If your social media
involvement goes no further than using Facebook to swap gossip with
your immediate friends and family, then you can control matters well
enough by setting everything to Friends Only and taking care who
those Friends are. However, once you start going to Facebook's Groups
and Pages, or using Twitter, or Youtube comment threads , or that
dying dinosaur of Noughties internet, MySpace, then you have gone
public, and even if you have the technical facility to be a control
freak to those internet users that immediately surrounds you, you
have ventured out of your private zone and should behave
appropriately to the virtual public place you have chosen to put
yourself in.
And what does all that
have to do with blocking, you may ask. Simply this: Internet forums
and discussions run on the assumption that each and every participant
in the thread can follow the development of a discussion entry by
entry. This linearity is why we call them threads and not scatters!

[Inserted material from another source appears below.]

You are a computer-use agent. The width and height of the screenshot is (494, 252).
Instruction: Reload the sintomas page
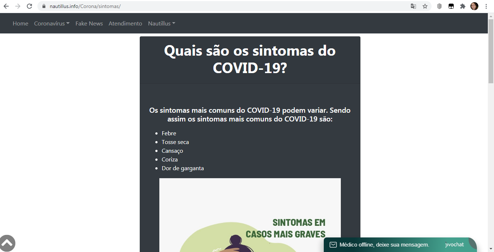tap(29, 6)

They are virtual representations of public meetings. However, it
would soon reduce a discussion to chaos, if substantial numbers of
its members could not see each others contributions. How is a
participant supposed to make sense of a discussion, if, for a
hypothetical example, the second and third commenters can't see each
other, unknown to them, they do know the fifth commenter and seventh
commenter can't see each other and they have been blocked by the
fourth commenter and don't even know that they are there? The
dynamics just become unworkable. Even so, there is a deplorable fad
for capricious blocking spreading through Jersey's online political
community amongst both left and right wingers.
Slamming the cyber-door
in the face of a cyber-bully is fair enough, although such retreat
cannot be credibly spun as victory. What is inexcusably rude to an
entire group, though, is to refuse to interact with all in that group
on an equal footing, save those one has already fallen out with
outside of the group. And yet, we are starting to see a tactic
emerging where certain people, unfortunately including a couple of my
own friends, wilfully disrupt the functioning of discussion groups by
blocking people who have made no attempt to be malicious. Blocking
someone for expressing an opinion you do not share, but are too lazy
to articulate your disagreement with, or because they do not feel
safe enough themselves in the online environment to expose their
offline identity or lifestyle, is both boorish behaviour and
ineffectual politics.
Political discussion is
all about the exchange and comparison of ideas. If you will only read
what you already think, you will never learn anything new. Progress
depends on considering one another's views and having the integrity
to change minds when faced with better ways. Thus, the most important
people to address and be addressed by are not your own comrades, but
those on the other side to whichever your own may be. If, instead,
you refuse to engage with them, whether from rudeness or
spinelessness, then you are marginalising yourself as a participant
in the political process, a mistake for an activist and a catastrophe
for a candidate, and may as well get out of the game altogether.
Free and open public
discussion of political issues is the foundation of democracy.
Attempting to exclude others from engaging is a threat to this
foundation. Unless you genuinely believe that somebody will ruin your
life, if you dare to let them communicate with you, and I fully
realise that sometimes there really are such cases, then do not block
fellow members of forums and discussion groups. It does far more harm
than good to both the cause of politics in general and your
reputation in the eyes of anyone who realises what you are doing.